AIM OF THE EXERCISE: Your answer must be an exact retyping of the line containing "Image resolution: width=1930" and every line after it through the end of the records below, with no pictures and nothing else.

═════ PROVIDED RECORDS

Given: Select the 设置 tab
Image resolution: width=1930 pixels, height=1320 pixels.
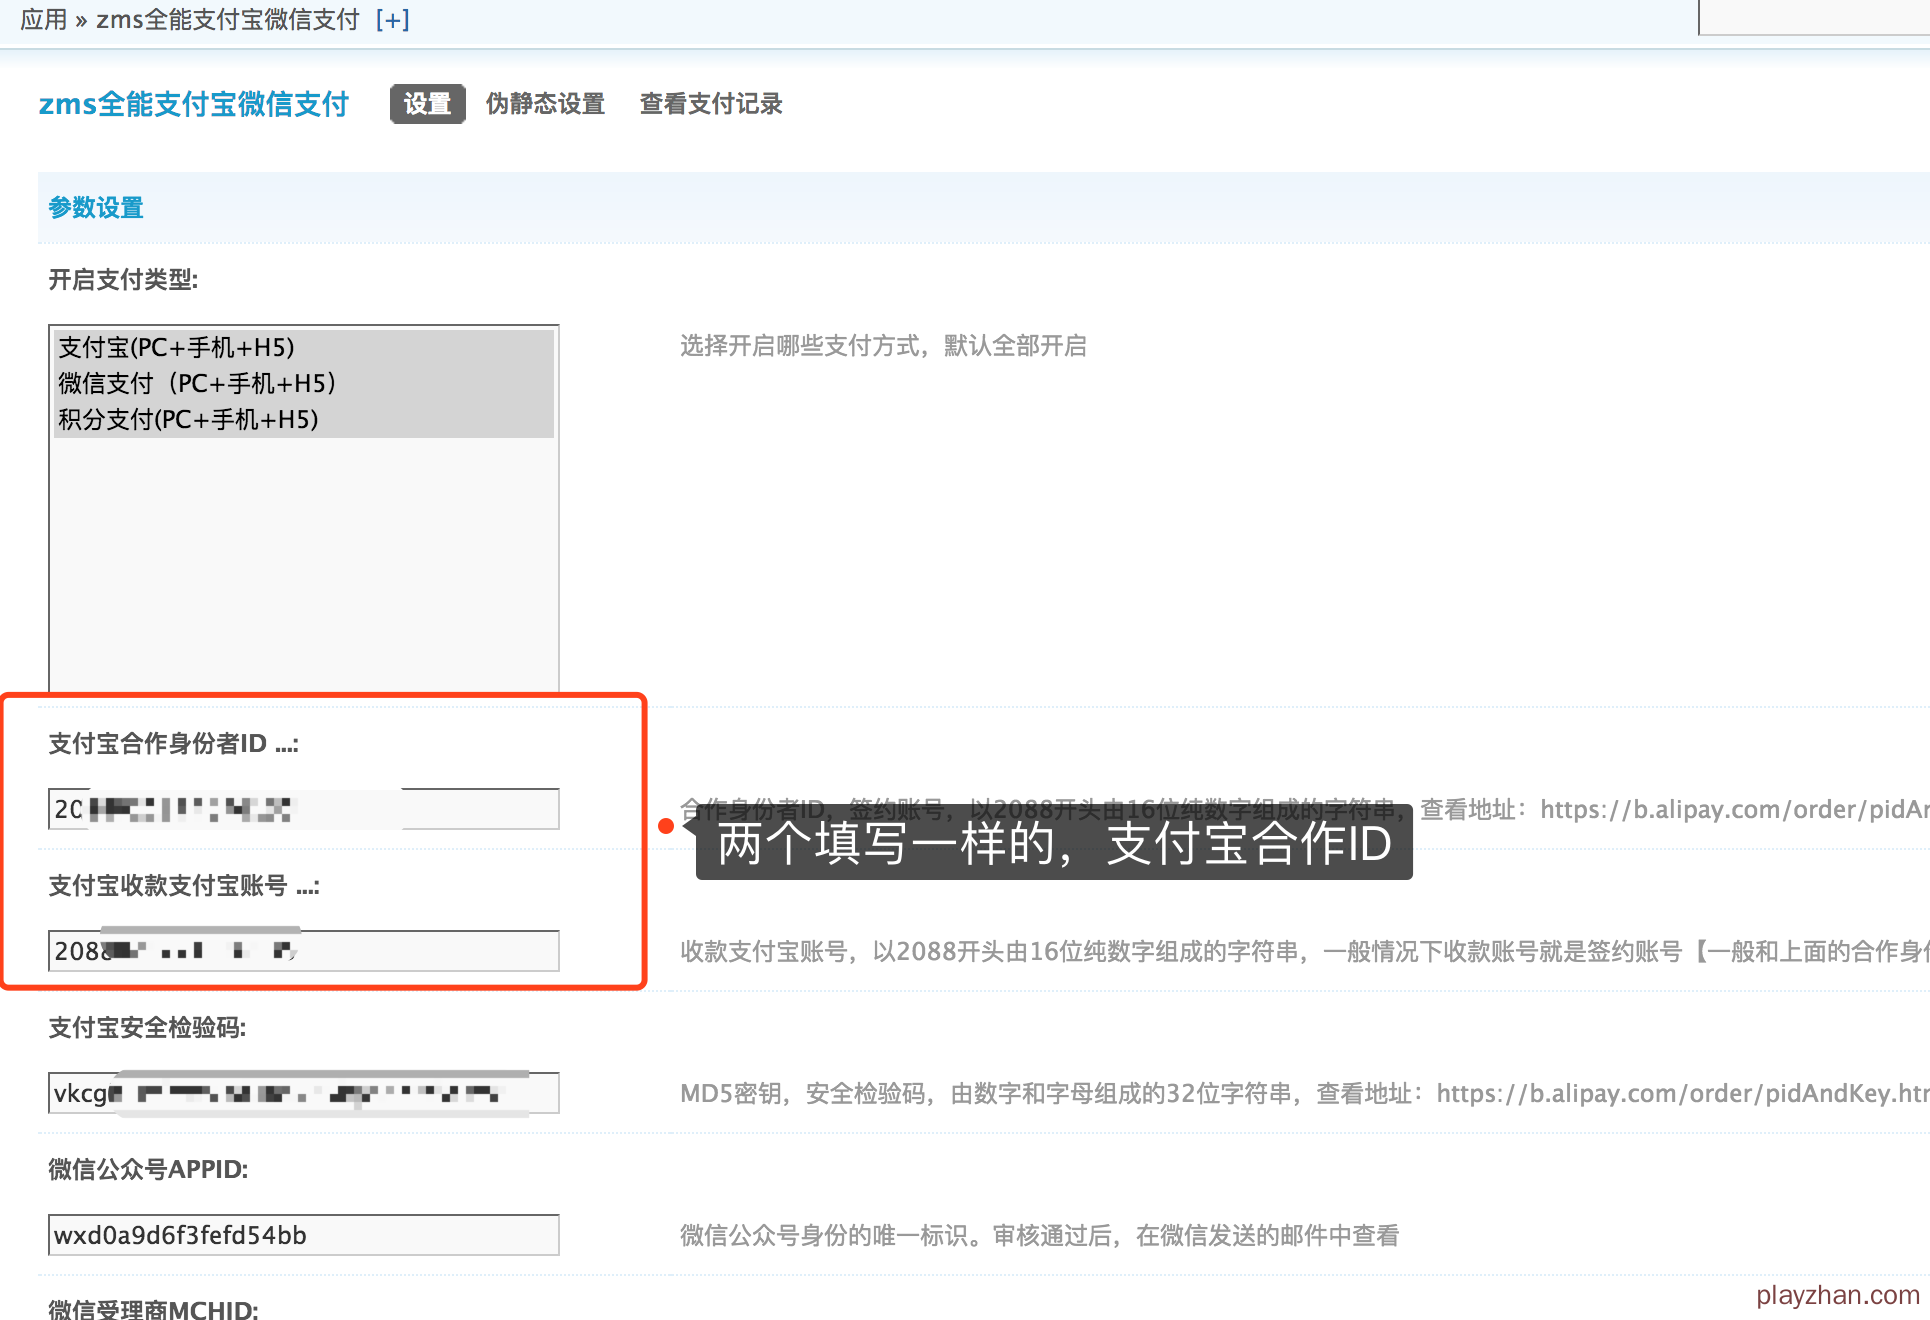Looking at the screenshot, I should (427, 104).
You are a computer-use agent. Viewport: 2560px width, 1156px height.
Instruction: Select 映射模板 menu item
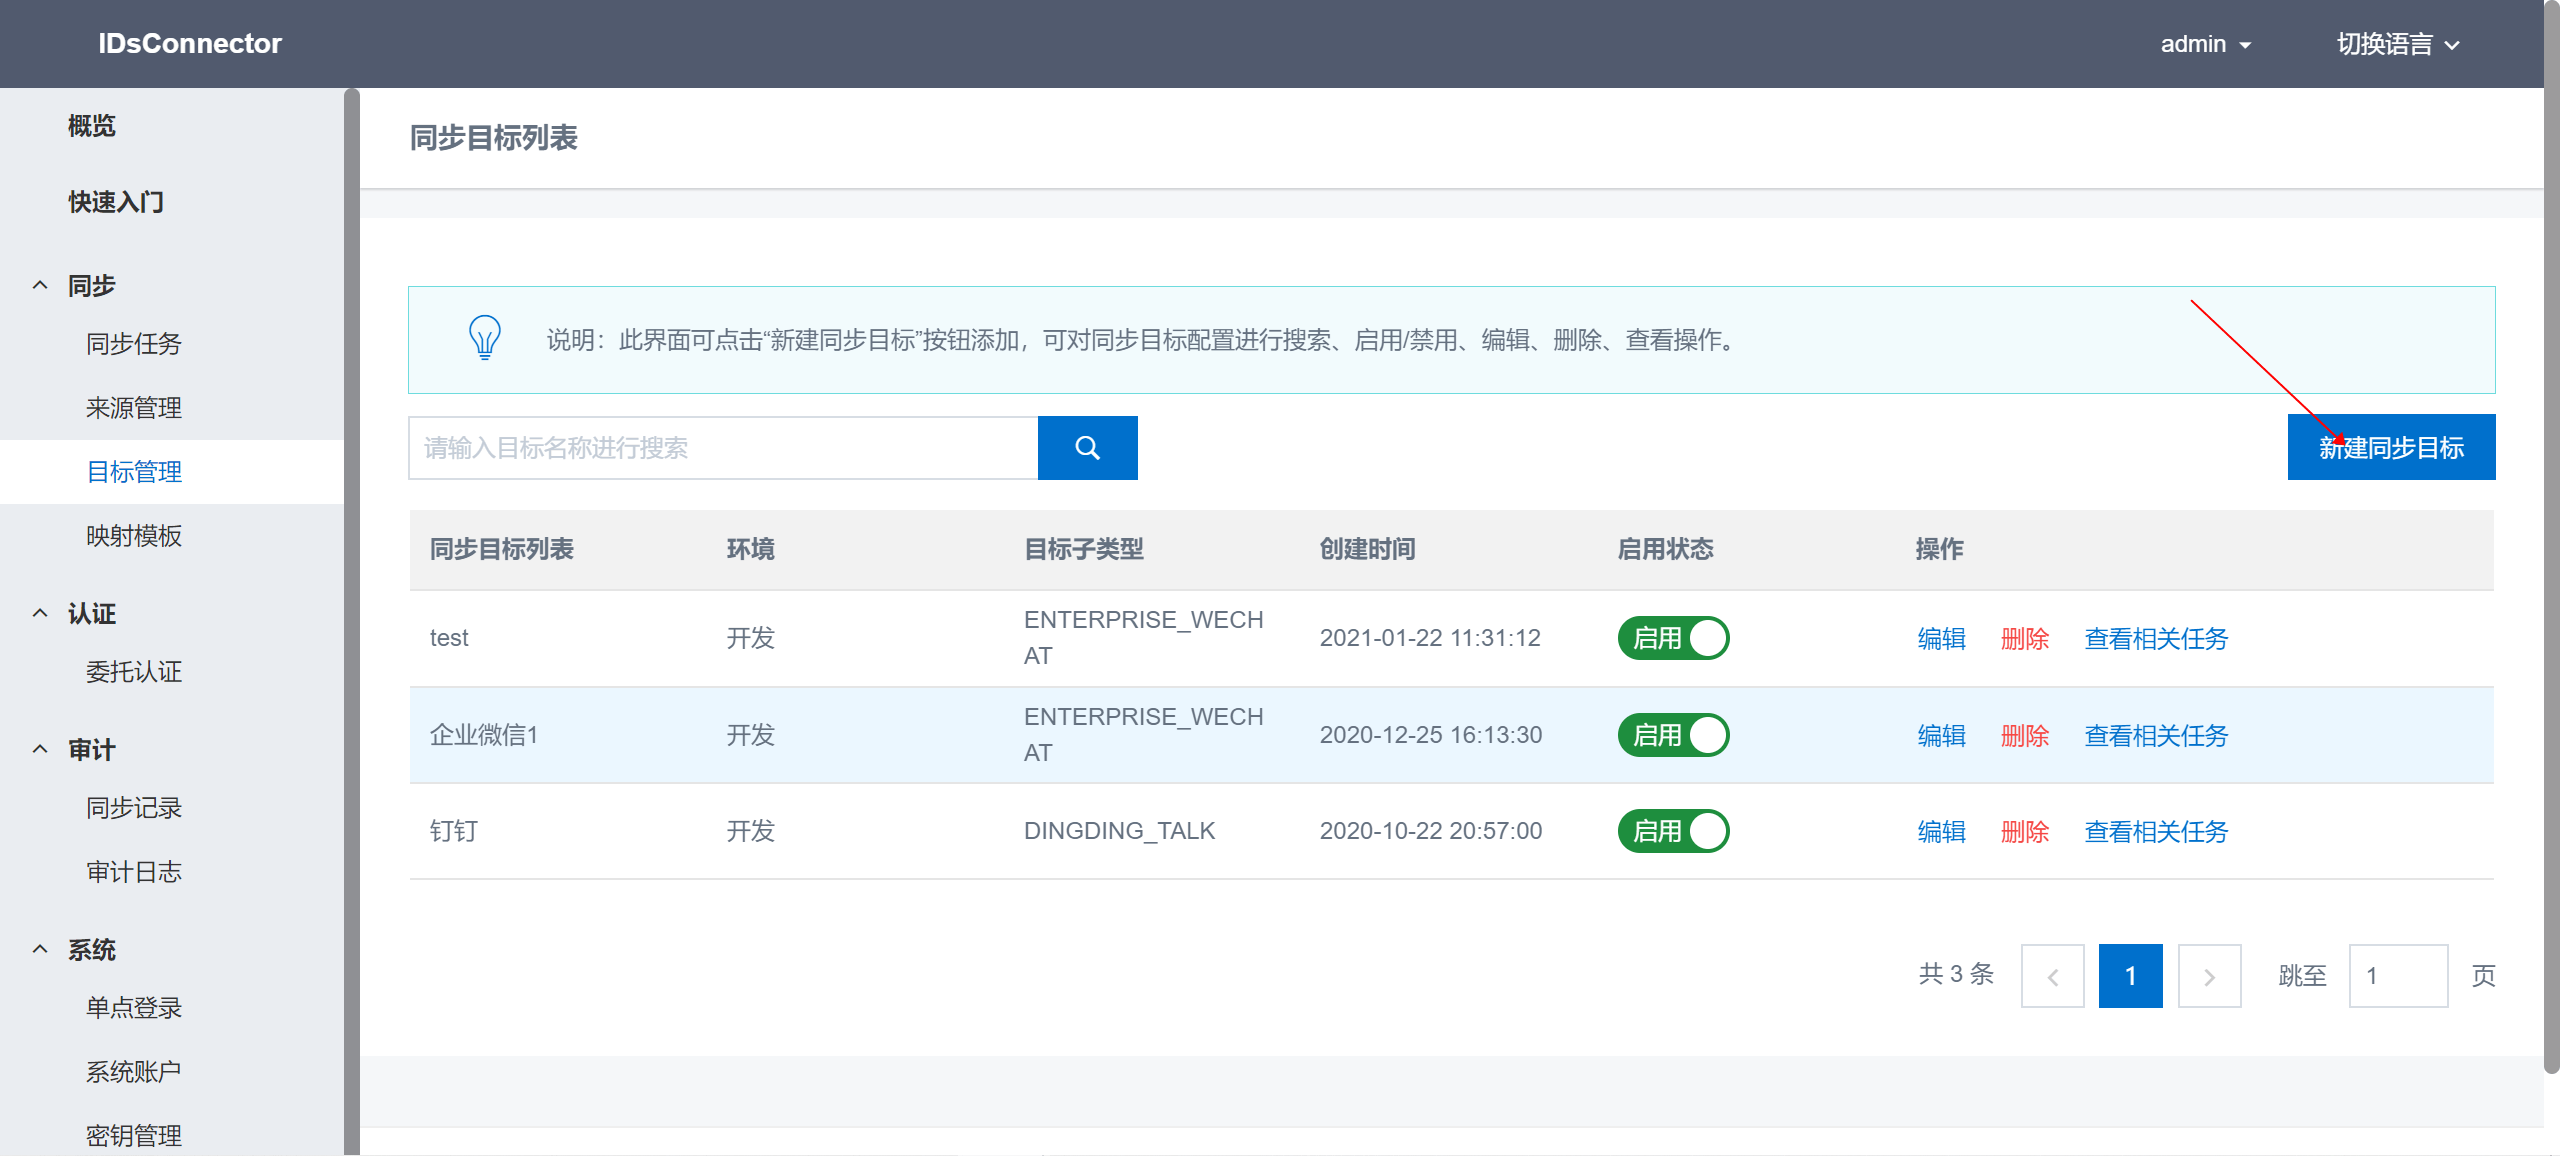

══════════

RESULT OF THIS EXERCISE:
Image resolution: width=1930 pixels, height=1320 pixels.
Looking at the screenshot, I should (427, 104).
You are a computer-use agent. Viewport: 2560px width, 1156px height.
Instruction: Select 映射模板 menu item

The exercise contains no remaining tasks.